▶ _Extrait source_:
--------------------------------------------------

Dans un texte intitulé "C’est la faute à Voltaire, c’est la faute à Rousseau…", Gérard Denecker revient sur l'élection présidentielle et sur l'évolution du paysage politique qui va nécessairement en découler.
"Dimanche 6 mai, les résultats viennent de tomber, et Ségolène Royal s’adresse aux Français. Pendant son intervention, sous les sunlights de la télévision, un visage se crispe sous un masque d’hostilité. S’agit-il d’un adversaire de la candidate, pas du tout, mais d’un socialiste en mission de représentation : visiblement pressé d’en découdre, il se laisse aller à des commentaires acerbes, blessants, touchant aussi son Premier secrétaire, François Hollande : commentaires qui tombent comme un couperet en critiques méprisantes sur les « coupables » montrés du doigt sans délai … Je pense soudain à Gavroche qui chantait sous la mitraille « c’est la faute à Voltaire ». Ce soir, c’est encore la faute aux autres, mais celui qui chante n’est pas sous la mitraille, il a passé de l’autre côté…
Et voilà que s’immisce dans le débat post-électoral un projet qui n’a encore jamais été l’objet d’un débat dans les sections du PS, celui de la sociale démocratie. Qui a eu le courage, ou l’audace, jusqu’à ce jour de proposer le choix de la social-démocratie aux militants socialistes et de soumettre à leurs votes des propositions idéologiques et statutaires en ce sens ? Jamais un congrès, pourtant seul habilité à en décider, n’a vu ce sujet figurer à son ordre du jour … Courageux, mais pas téméraire !
Et voilà que parallèlement est réactivé le thème de l’union de la gauche. Mais cette union, même en y incluant l’extrême gauche qui se refuse d’ailleurs à en être, ne représente plus aujourd’hui que 35 ou 36% du corps électoral. Ne sommes-nous pas là au coeur du problème : le PCF, allié privilégié du PS, a perdu depuis Epinay 90 % de son influence. En a-t-on tiré les conséquences et avancé des propositions de stratégie politique et de rapprochement électoral ? Courageux, mais pas téméraire !

--------------------------------------------------

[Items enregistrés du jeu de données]
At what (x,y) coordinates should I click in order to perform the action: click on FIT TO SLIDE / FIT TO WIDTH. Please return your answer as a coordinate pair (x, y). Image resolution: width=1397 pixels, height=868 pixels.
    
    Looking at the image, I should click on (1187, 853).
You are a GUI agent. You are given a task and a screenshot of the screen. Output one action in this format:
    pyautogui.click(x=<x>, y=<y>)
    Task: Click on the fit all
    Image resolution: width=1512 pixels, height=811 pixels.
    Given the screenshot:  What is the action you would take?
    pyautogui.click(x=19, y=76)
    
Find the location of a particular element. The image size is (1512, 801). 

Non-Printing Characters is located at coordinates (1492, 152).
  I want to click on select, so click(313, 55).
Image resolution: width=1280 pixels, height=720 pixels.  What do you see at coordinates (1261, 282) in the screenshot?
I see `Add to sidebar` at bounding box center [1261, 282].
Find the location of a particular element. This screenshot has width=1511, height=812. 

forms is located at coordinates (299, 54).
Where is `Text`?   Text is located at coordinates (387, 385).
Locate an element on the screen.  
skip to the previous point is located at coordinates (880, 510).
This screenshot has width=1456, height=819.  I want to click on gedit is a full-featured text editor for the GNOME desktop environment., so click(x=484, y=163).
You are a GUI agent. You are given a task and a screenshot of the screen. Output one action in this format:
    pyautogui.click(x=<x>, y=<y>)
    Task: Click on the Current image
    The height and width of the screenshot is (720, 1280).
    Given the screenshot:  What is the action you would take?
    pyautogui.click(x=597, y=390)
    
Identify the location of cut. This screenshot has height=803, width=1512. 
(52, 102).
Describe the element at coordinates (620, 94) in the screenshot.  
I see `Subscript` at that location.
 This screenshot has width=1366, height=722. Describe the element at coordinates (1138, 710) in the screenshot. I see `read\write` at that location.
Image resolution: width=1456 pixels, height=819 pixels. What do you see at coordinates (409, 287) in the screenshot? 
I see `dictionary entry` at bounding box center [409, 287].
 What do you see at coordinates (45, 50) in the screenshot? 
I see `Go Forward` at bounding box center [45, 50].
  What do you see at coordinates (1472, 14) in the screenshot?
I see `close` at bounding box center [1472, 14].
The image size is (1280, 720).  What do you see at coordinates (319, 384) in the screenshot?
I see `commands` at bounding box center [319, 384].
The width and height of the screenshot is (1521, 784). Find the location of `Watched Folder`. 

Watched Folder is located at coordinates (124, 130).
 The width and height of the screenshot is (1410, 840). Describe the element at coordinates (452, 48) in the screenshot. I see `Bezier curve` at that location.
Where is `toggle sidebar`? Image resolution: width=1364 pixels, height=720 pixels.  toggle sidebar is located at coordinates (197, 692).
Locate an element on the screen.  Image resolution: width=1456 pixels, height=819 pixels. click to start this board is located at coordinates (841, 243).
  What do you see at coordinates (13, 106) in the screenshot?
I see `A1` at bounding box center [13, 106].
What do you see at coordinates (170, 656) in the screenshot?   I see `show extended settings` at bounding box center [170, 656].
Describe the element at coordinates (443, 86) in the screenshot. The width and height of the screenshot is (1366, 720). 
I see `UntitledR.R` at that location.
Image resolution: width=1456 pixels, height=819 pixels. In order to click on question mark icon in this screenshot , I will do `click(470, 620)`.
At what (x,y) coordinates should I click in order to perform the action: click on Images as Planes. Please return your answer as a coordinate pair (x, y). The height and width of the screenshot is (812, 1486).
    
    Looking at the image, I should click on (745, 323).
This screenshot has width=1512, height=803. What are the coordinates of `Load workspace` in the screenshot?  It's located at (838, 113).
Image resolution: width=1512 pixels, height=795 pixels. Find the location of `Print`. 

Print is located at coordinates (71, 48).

--------------------------------------------------

▶ _Consignes_:
1: Recopiez le passage de l'extrait source compris entre "Et voilà que parallèlement" et "électoral ? Courageux, mais pas téméraire !", bornes incluses.
2: Quelle est la traduction anglaise de la phrase « Et voilà que parallèlement est réactivé le thème de l’union de la gauche. », tirée de l'extrait source ?
3: D'après l'extrait source, quelle part de son influence le PCF a-t-il perdue depuis Epinay ?
Les items proviennent d'une autre source.

▶ _Réponses de l'exercice_:
1:
Et voilà que parallèlement est réactivé le thème de l’union de la gauche. Mais cette union, même en y incluant l’extrême gauche qui se refuse d’ailleurs à en être, ne représente plus aujourd’hui que 35 ou 36% du corps électoral. Ne sommes-nous pas là au coeur du problème : le PCF, allié privilégié du PS, a perdu depuis Epinay 90 % de son influence. En a-t-on tiré les conséquences et avancé des propositions de stratégie politique et de rapprochement électoral ? Courageux, mais pas téméraire !

2: And now, at the same time, the theme of the union of the left is being revived.

3: 90 % de son influence.